After the mob left to stir emotions in neighboring towns, we hired a driver to take us to the local sites. First stopping in nearby villages and the Tantric University (home to an affiliated Tibetan religious group), we headed out to the Kanga Fort. The fort was one of the largest Medieval castles that I had ever seen resting atop a hill with steep cliffs on three of its four sides. The thickness of the structure and the many winding roads that must be passed to enter, gave it the appearance that it could withstand any assault that its era could muster.
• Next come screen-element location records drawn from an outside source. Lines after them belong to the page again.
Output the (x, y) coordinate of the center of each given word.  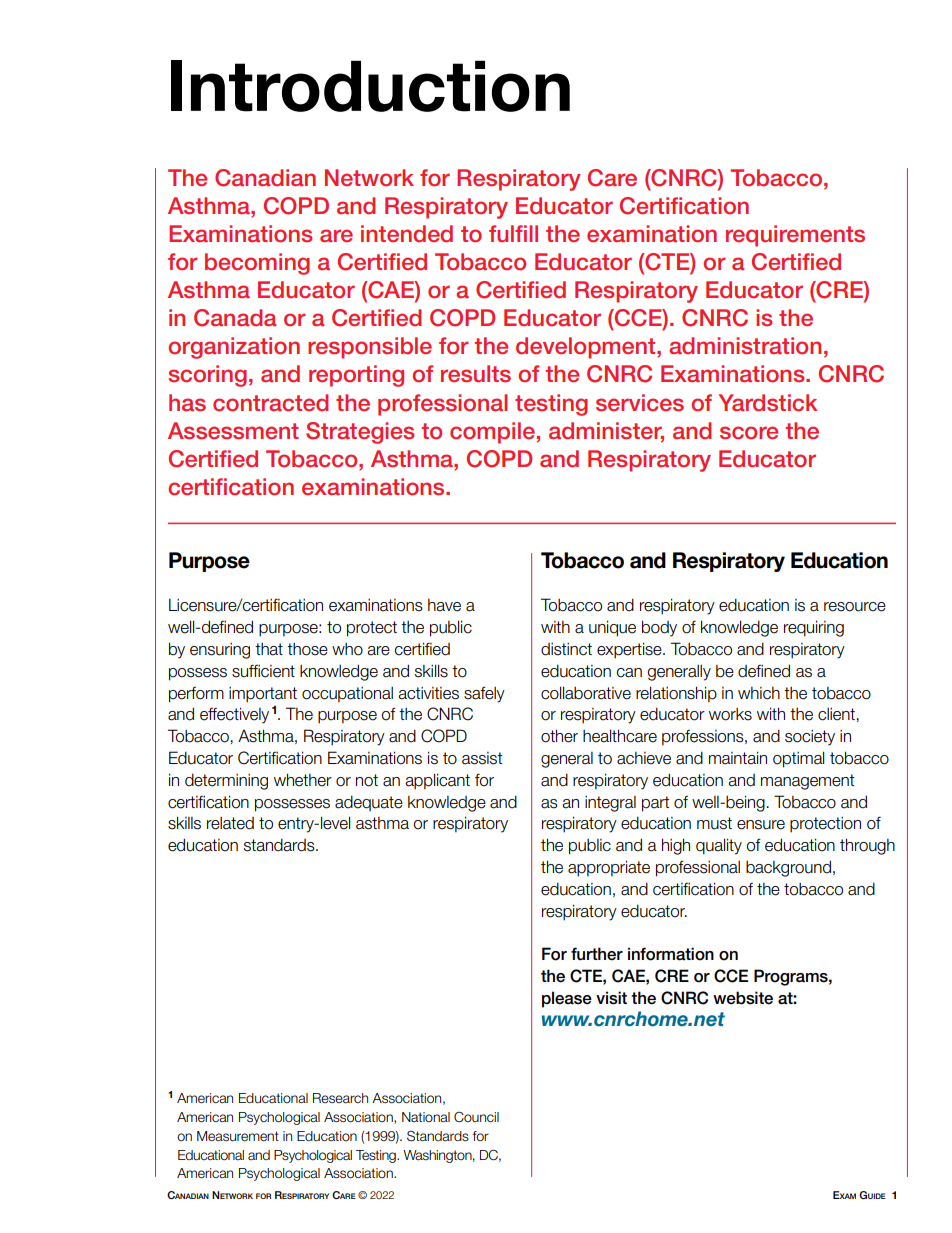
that (269, 649)
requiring (814, 628)
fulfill (513, 234)
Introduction (370, 86)
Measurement (238, 1136)
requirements (795, 236)
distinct (566, 649)
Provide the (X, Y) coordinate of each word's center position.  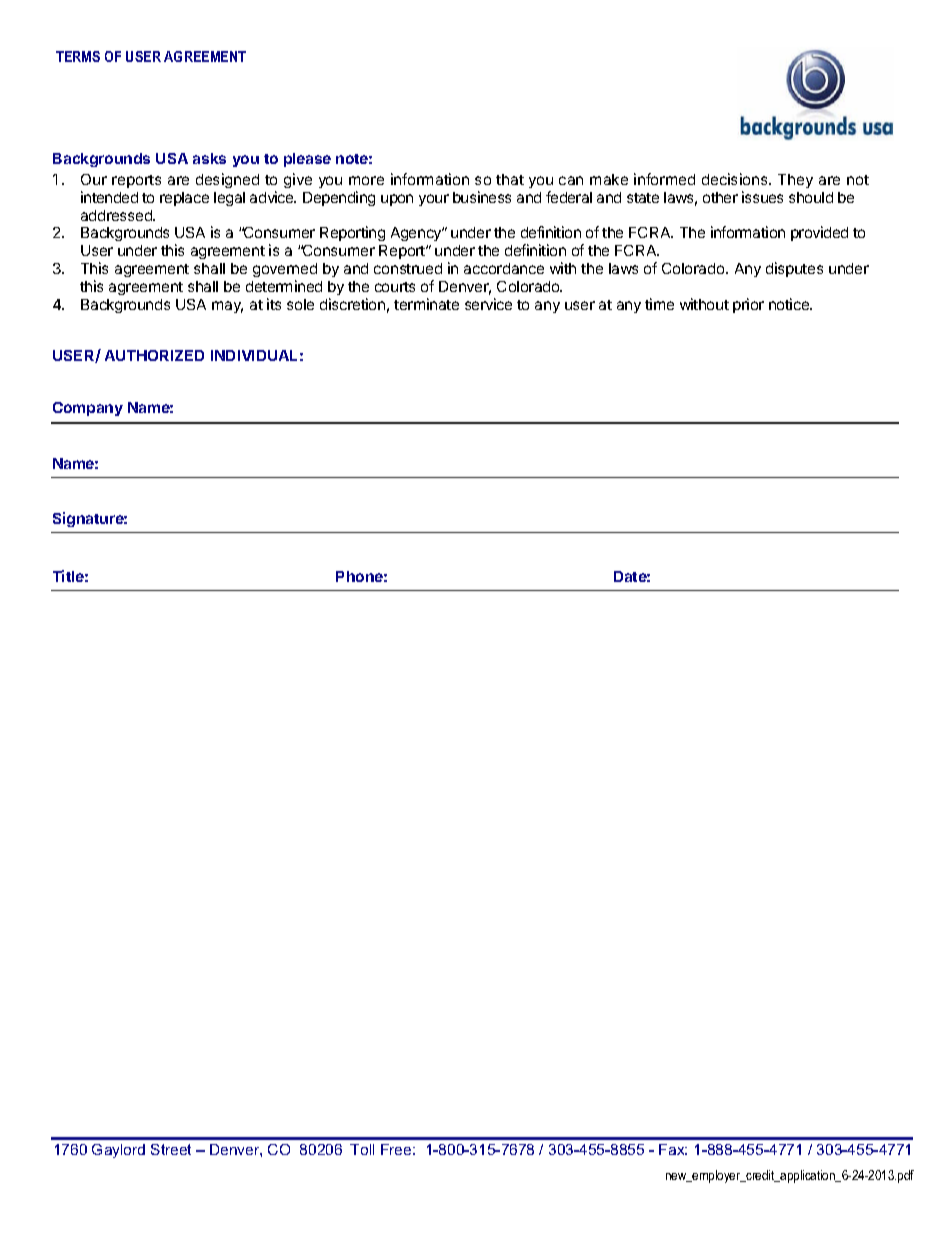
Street (171, 1149)
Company (88, 409)
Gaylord (118, 1151)
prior (748, 305)
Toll (362, 1149)
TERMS (78, 56)
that (510, 179)
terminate (426, 304)
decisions (736, 179)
However, what made this site an even more unique experience was that we were the only people there. Never before in my life have I had the opportunity to explore ruins without having to dodge a crowd of other tourists. The striking quietness in this setting was reminiscent of Hollywood movies, I kept waiting for giant anacondas, mythical creatures or lost indigenous tribes to emerge.
On our drive to the last stop of this tour, we passed through several valleys and towns where we were the only tourists within miles. The serenity of the valleys was incomparable as splashes of bright colors reflected from the people's clothes and the local flora between the homes that were spaciously spread across the fields. The car remained silent, as it was obvious to all that any sound would disturb the tranquility; we feared that the smallest noise would echo between the distant mountains sending all forms of life fleeing.
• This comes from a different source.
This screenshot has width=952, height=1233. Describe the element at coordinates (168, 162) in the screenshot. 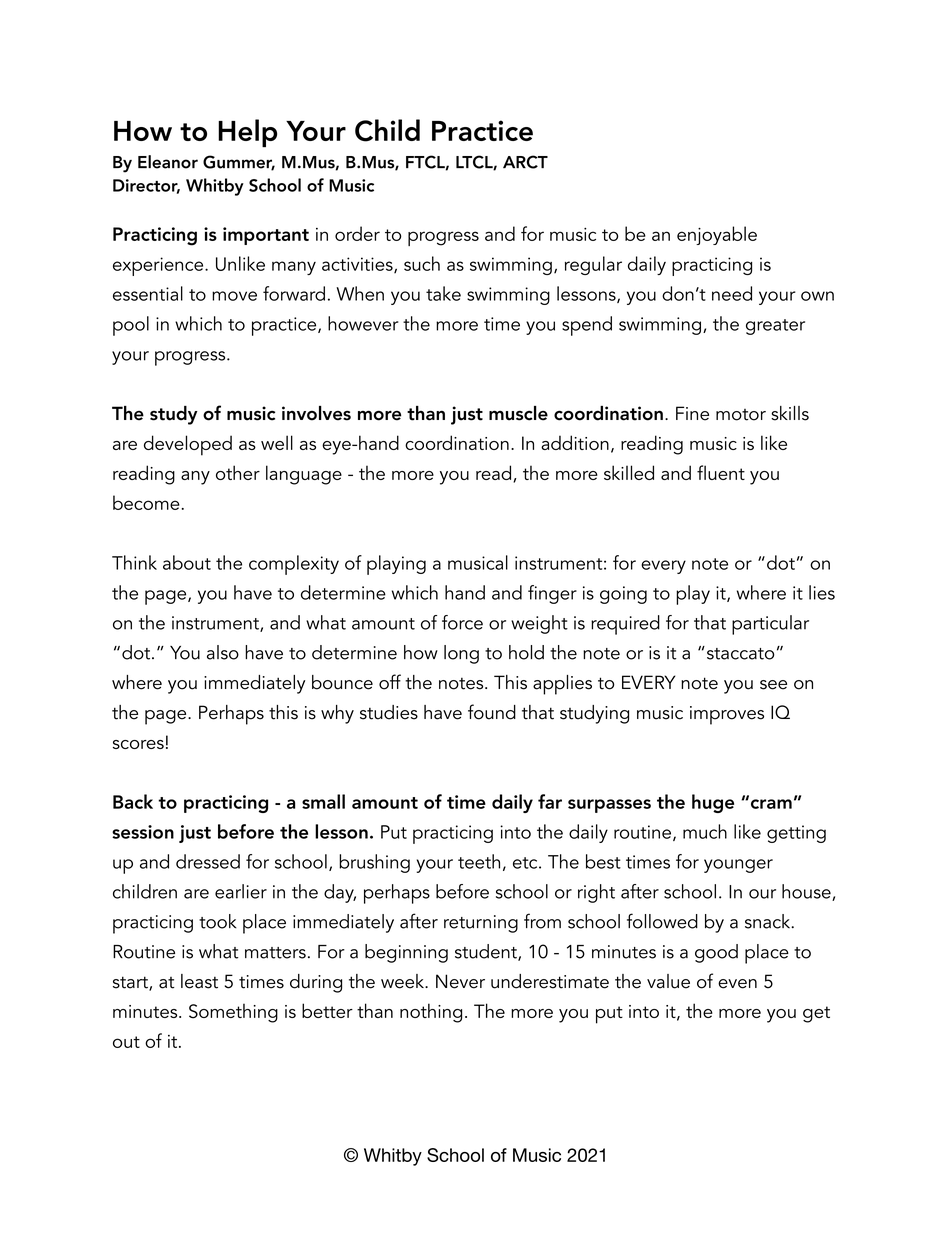

I see `Eleanor` at that location.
When we passed through the towns we saw the increasingly commonplace affair. Streets populated by crowds of peoples and animals. However, what struck me was the way in which the Indian people live with animals. In the US animals have become invaders of the cities and towns that we have built; they are unwelcome guests that we expect to return to their designated living spaces. It is different here. The animals are part of the community. Cars patiently honk as goats cross the road, acting as slow pedestrians. One man feeds himself with his right hand and a cow with his left. The animals are a welcome part of every day life, neighbors of a different species.
Our last stop was a summit town perched atop a mountain kneeling before the Himalayan peaks. The grass was pure green, as I have been told that it is in Ireland. Gold flowers and robes of every bright color peppered the spacious hill. Children played cricket and parents sat on their roofs doing chores and consuming the views. The backdrop could not have been painted better - a range of lush green mountains parted like curtains for the star of the show, the snow capped Himalayas.
Assuming my role as tourist, I took numerous pictures of the setting and locals. I always try to share my pictures of locals with them, letting them see themselves on the screen on my camera. Unlike the other places we had visited where the indigenous people were accustomed to westerners, the children here initially ran to their mothers, fearing that I or my camera might hurt them.
We returned home to the same procession of Tibetan candles followed by the chants of locals.